A few years back, when Mike Duffy was a respected TV journalist and faithful habitué of the Parliamentary press club bar and office party circuit, he was called “senator” because of his (what we thought to be) joking desire to be named to the chamber of “sober second thought” — a description provided by Canada’s first prime minister, Sir John A. Macdonald, a notorious boozer.
Duffy’s whimsical wish came true in December 2008, a little more than two months after a controversial bit of journalism on his part, which analysts say helped Conservative leader Stephen Harper get elected prime minister.
Duffy, at the time the host of a politics program on a conservative-leaning network, aired an interview with then-Liberal party leader Stephane Dion in which Dion asked for clarification of a question posed by another interviewer from the same network. Duffy played it as an example of Dion’s faulty grasp of English.
The exchange aired days before the federal election, which polls showed to be a close race to that point.
The Canadian media ethics panel later ruled that the network in question and Duffy in particular had breached journalistic ethics.

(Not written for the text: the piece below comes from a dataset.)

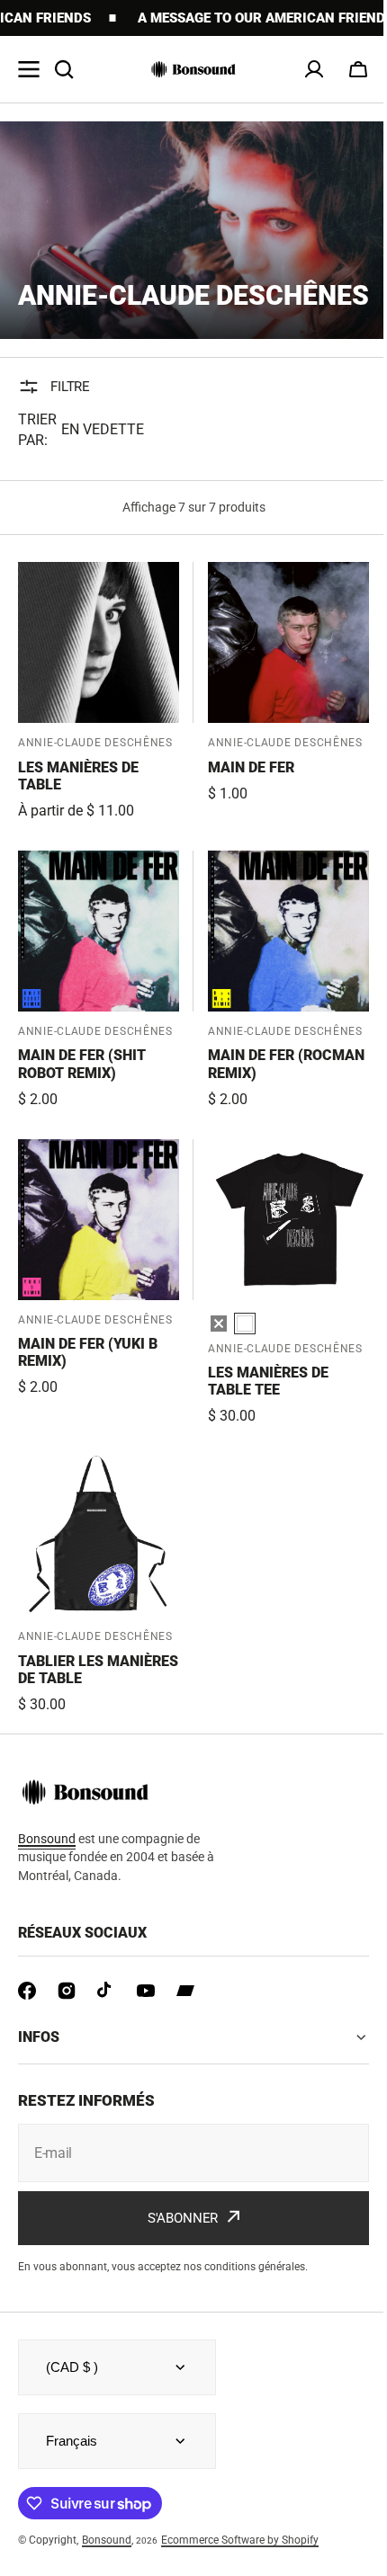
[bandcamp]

Regardless, the affable Duffy reaped his reward and as a newly minted senator became an eager asset on the Conservative fundraising tour. But lately Duffy has been somewhat of a liability to Harper and the Conservatives, to the point that there is a renewed call to do something, anything, about Canada’s federal upper house.
American readers, accustomed to the immense power of the Senate, might have some difficulty grasping the function, let alone the continued existence of the Senate of Canada, which sits in a rather impressively ornate red-upholstered chamber.
The key distinction is that while the 100 American senators must seek election every six years, Canadian senators are appointed at the pleasure of the prime minister and sit, virtually untouchable, until forced into retirement at age 75 (it used to be life.)
For decades, there’s been grumbling about the Senate as an unelected, unaccountable, privileged bastion for friends of the party in power.
Sure, it does lots of good work, preparing reports and launching committees into various important issues. Most importantly, its assent is required under the Constitution for any legislation passed by the House of Commons.
But back to Mike Duffy. Recently, he and a few other senators were investigated for misuse of expenses provided by the Senate. The heart of the issue is the principal residence of the expense claimant. In Duffy’s case, he claimed to be a resident of Prince Edward Island, when, in fact, he has been a citizen of Ottawa for decades.
So, busted and all that, but what made matters worse was that information leaked out that the prime minister’s chief of staff had cut Duffy a personal check for $90,000 to cover the amount the senator was required to pay back. This public revelation provoked the chief of staff — the PM’s right-hand man — to resign.
Duffy has since left the Conservative caucus, and earlier this week a Senate committee voted to have the Mounties look into his expenses.
The irony of the Duffy scandal is that in an earlier life Stephen Harper, the man who appointed him and almost half of the current chamber’s 105 seats, had been one of the most outspoken advocates of Senate reform.
Apart from the province of Alberta “electing” a senator back in 1989 in a contrived vote, which the prime minister at the time accepted, little has changed in the quest to have at least a meaningful debate on the future of the Senate.
History and tradition say the Senate can neither be modified significantly nor abolished without going through a full-blown constitutional amendment process involving all 10 provinces. Harper has asked the Supreme Court to examine that question.
In the meantime, barring bad attendance, bankruptcy or the commission of treason or a felony, a senator gets to keep his or her perch until the legal retirement age.
Which means that Senator Duffy, assuming he is innocent of all of the above, is good to go until 2021.
Peter Black is a radio broadcaster and writer based in Quebec City. He has worked on Parliament Hill in Ottawa, in Montreal as a newspaper reporter and editor, and as a translator and freelance writer.